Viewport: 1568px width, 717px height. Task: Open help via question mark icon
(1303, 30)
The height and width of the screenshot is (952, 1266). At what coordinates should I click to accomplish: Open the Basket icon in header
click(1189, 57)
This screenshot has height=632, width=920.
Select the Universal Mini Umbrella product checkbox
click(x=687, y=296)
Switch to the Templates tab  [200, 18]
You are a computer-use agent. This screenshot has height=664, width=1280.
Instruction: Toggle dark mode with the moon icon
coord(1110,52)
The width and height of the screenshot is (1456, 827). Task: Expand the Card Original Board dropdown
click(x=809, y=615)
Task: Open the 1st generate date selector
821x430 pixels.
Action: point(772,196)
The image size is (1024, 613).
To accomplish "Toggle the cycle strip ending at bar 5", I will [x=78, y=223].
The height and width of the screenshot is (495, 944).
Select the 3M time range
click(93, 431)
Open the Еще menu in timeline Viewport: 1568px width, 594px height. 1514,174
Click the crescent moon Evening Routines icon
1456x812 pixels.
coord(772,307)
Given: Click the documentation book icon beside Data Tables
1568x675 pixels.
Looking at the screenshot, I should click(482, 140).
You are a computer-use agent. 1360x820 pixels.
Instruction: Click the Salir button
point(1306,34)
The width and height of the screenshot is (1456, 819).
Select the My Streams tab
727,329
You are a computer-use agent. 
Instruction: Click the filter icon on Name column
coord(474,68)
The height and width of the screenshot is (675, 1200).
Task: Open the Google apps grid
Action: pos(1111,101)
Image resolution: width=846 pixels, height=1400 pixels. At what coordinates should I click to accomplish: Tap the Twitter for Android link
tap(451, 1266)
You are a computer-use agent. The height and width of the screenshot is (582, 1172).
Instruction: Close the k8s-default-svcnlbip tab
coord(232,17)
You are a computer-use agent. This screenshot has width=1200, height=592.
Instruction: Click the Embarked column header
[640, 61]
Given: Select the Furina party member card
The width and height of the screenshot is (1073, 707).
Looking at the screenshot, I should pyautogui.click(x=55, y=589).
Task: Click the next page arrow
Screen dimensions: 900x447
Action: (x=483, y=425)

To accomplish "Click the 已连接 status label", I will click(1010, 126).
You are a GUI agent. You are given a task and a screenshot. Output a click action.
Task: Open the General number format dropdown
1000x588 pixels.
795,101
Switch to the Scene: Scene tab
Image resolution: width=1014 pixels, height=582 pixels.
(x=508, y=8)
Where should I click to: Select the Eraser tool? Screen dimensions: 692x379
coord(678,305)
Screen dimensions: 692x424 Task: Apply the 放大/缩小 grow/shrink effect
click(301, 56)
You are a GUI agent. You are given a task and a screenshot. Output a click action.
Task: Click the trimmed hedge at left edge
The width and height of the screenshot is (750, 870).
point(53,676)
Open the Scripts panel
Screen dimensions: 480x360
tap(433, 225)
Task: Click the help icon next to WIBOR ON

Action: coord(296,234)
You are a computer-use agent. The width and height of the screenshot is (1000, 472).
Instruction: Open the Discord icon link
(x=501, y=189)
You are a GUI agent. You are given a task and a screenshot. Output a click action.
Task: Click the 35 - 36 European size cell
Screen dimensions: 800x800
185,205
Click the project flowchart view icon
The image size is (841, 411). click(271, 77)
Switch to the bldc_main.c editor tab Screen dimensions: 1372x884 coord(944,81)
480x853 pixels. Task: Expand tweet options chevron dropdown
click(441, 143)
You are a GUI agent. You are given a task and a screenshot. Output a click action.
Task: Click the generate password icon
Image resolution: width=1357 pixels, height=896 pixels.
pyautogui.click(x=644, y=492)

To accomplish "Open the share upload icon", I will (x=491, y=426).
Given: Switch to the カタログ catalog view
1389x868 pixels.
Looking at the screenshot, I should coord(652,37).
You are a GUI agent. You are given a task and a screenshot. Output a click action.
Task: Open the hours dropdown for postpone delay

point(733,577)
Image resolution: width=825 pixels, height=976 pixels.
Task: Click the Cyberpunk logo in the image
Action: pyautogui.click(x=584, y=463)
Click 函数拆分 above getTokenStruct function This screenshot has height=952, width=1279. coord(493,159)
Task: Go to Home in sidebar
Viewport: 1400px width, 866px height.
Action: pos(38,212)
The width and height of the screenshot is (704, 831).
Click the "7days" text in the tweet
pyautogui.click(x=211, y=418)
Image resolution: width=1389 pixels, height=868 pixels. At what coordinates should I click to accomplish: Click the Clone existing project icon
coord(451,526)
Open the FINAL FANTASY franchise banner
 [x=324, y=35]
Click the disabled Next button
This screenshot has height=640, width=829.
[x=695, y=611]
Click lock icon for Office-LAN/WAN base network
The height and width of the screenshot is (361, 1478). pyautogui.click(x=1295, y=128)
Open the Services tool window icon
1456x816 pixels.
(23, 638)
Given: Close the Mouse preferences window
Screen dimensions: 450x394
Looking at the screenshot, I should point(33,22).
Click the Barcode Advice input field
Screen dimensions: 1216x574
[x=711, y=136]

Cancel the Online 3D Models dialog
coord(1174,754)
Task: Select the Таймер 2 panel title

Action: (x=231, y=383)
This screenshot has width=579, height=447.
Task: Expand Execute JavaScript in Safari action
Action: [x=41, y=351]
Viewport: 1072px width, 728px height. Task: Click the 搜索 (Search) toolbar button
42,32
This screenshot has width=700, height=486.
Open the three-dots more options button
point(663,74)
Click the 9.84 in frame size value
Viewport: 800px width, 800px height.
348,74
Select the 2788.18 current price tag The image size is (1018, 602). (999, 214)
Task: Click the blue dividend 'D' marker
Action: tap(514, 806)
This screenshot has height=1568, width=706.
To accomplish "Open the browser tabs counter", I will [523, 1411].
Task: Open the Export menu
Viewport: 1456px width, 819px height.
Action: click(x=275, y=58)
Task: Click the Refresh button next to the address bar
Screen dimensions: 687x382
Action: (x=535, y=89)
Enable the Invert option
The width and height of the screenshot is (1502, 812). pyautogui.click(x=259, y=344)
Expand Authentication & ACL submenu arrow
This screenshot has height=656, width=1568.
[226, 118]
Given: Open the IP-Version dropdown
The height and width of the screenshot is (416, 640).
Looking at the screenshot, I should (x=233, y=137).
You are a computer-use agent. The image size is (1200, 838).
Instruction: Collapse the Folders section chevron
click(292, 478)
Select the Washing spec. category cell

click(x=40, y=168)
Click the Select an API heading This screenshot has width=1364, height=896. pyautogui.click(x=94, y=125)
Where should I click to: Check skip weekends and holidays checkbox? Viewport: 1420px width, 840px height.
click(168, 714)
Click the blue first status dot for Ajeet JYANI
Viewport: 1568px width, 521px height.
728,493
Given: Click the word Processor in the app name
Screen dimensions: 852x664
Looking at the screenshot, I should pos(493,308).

*REQUEST:* Copy all of the data above word for word.

*RESULT OF THE TASK:*
Viewport: 1568px width, 717px height. Task: Open help via question mark icon
(1303, 30)
The height and width of the screenshot is (952, 1266). At what coordinates should I click to accomplish: Open the Basket icon in header
click(1189, 57)
This screenshot has height=632, width=920.
Select the Universal Mini Umbrella product checkbox
click(x=687, y=296)
Switch to the Templates tab  [200, 18]
You are a computer-use agent. This screenshot has height=664, width=1280.
Instruction: Toggle dark mode with the moon icon
coord(1110,52)
The width and height of the screenshot is (1456, 827). Task: Expand the Card Original Board dropdown
click(x=809, y=615)
Task: Open the 1st generate date selector
821x430 pixels.
Action: point(772,196)
The image size is (1024, 613).
To accomplish "Toggle the cycle strip ending at bar 5", I will [x=78, y=223].
The height and width of the screenshot is (495, 944).
Select the 3M time range
click(93, 431)
Open the Еще menu in timeline Viewport: 1568px width, 594px height. 1514,174
Click the crescent moon Evening Routines icon
1456x812 pixels.
coord(772,307)
Given: Click the documentation book icon beside Data Tables
1568x675 pixels.
Looking at the screenshot, I should click(482, 140).
You are a computer-use agent. 1360x820 pixels.
Instruction: Click the Salir button
point(1306,34)
The width and height of the screenshot is (1456, 819).
Select the My Streams tab
727,329
You are a computer-use agent. 
Instruction: Click the filter icon on Name column
coord(474,68)
The height and width of the screenshot is (675, 1200).
Task: Open the Google apps grid
Action: pos(1111,101)
Image resolution: width=846 pixels, height=1400 pixels. At what coordinates should I click to accomplish: Tap the Twitter for Android link
tap(451, 1266)
You are a computer-use agent. The height and width of the screenshot is (582, 1172).
Instruction: Close the k8s-default-svcnlbip tab
coord(232,17)
You are a computer-use agent. This screenshot has width=1200, height=592.
Instruction: Click the Embarked column header
[640, 61]
Given: Select the Furina party member card
The width and height of the screenshot is (1073, 707).
Looking at the screenshot, I should pyautogui.click(x=55, y=589).
Task: Click the next page arrow
Screen dimensions: 900x447
Action: (x=483, y=425)

To accomplish "Click the 已连接 status label", I will click(1010, 126).
You are a GUI agent. You are given a task and a screenshot. Output a click action.
Task: Open the General number format dropdown
1000x588 pixels.
795,101
Switch to the Scene: Scene tab
Image resolution: width=1014 pixels, height=582 pixels.
(x=508, y=8)
Where should I click to: Select the Eraser tool? Screen dimensions: 692x379
coord(678,305)
Screen dimensions: 692x424 Task: Apply the 放大/缩小 grow/shrink effect
click(301, 56)
You are a GUI agent. You are given a task and a screenshot. Output a click action.
Task: Click the trimmed hedge at left edge
The width and height of the screenshot is (750, 870).
point(53,676)
Open the Scripts panel
Screen dimensions: 480x360
tap(433, 225)
Task: Click the help icon next to WIBOR ON

Action: coord(296,234)
You are a computer-use agent. The width and height of the screenshot is (1000, 472).
Instruction: Open the Discord icon link
(x=501, y=189)
You are a GUI agent. You are given a task and a screenshot. Output a click action.
Task: Click the 35 - 36 European size cell
Screen dimensions: 800x800
185,205
Click the project flowchart view icon
The image size is (841, 411). click(271, 77)
Switch to the bldc_main.c editor tab Screen dimensions: 1372x884 coord(944,81)
480x853 pixels. Task: Expand tweet options chevron dropdown
click(441, 143)
You are a GUI agent. You are given a task and a screenshot. Output a click action.
Task: Click the generate password icon
Image resolution: width=1357 pixels, height=896 pixels.
pyautogui.click(x=644, y=492)

To accomplish "Open the share upload icon", I will (x=491, y=426).
Given: Switch to the カタログ catalog view
1389x868 pixels.
Looking at the screenshot, I should coord(652,37).
You are a GUI agent. You are given a task and a screenshot. Output a click action.
Task: Open the hours dropdown for postpone delay

point(733,577)
Image resolution: width=825 pixels, height=976 pixels.
Task: Click the Cyberpunk logo in the image
Action: pyautogui.click(x=584, y=463)
Click 函数拆分 above getTokenStruct function This screenshot has height=952, width=1279. coord(493,159)
Task: Go to Home in sidebar
Viewport: 1400px width, 866px height.
Action: pos(38,212)
The width and height of the screenshot is (704, 831).
Click the "7days" text in the tweet
pyautogui.click(x=211, y=418)
Image resolution: width=1389 pixels, height=868 pixels. At what coordinates should I click to accomplish: Click the Clone existing project icon
coord(451,526)
Open the FINAL FANTASY franchise banner
 [x=324, y=35]
Click the disabled Next button
This screenshot has height=640, width=829.
[x=695, y=611]
Click lock icon for Office-LAN/WAN base network
The height and width of the screenshot is (361, 1478). pyautogui.click(x=1295, y=128)
Open the Services tool window icon
1456x816 pixels.
(23, 638)
Given: Close the Mouse preferences window
Screen dimensions: 450x394
Looking at the screenshot, I should point(33,22).
Click the Barcode Advice input field
Screen dimensions: 1216x574
[x=711, y=136]

Cancel the Online 3D Models dialog
coord(1174,754)
Task: Select the Таймер 2 panel title

Action: (x=231, y=383)
This screenshot has width=579, height=447.
Task: Expand Execute JavaScript in Safari action
Action: [x=41, y=351]
Viewport: 1072px width, 728px height. Task: Click the 搜索 (Search) toolbar button
42,32
This screenshot has width=700, height=486.
Open the three-dots more options button
point(663,74)
Click the 9.84 in frame size value
Viewport: 800px width, 800px height.
348,74
Select the 2788.18 current price tag The image size is (1018, 602). (999, 214)
Task: Click the blue dividend 'D' marker
Action: tap(514, 806)
This screenshot has height=1568, width=706.
To accomplish "Open the browser tabs counter", I will [523, 1411].
Task: Open the Export menu
Viewport: 1456px width, 819px height.
Action: click(x=275, y=58)
Task: Click the Refresh button next to the address bar
Screen dimensions: 687x382
Action: (x=535, y=89)
Enable the Invert option
The width and height of the screenshot is (1502, 812). pyautogui.click(x=259, y=344)
Expand Authentication & ACL submenu arrow
This screenshot has height=656, width=1568.
[226, 118]
Given: Open the IP-Version dropdown
The height and width of the screenshot is (416, 640).
Looking at the screenshot, I should (x=233, y=137).
You are a computer-use agent. The image size is (1200, 838).
Instruction: Collapse the Folders section chevron
click(292, 478)
Select the Washing spec. category cell

click(x=40, y=168)
Click the Select an API heading This screenshot has width=1364, height=896. pyautogui.click(x=94, y=125)
Where should I click to: Check skip weekends and holidays checkbox? Viewport: 1420px width, 840px height.
click(168, 714)
Click the blue first status dot for Ajeet JYANI
Viewport: 1568px width, 521px height.
728,493
Given: Click the word Processor in the app name
Screen dimensions: 852x664
Looking at the screenshot, I should pos(493,308).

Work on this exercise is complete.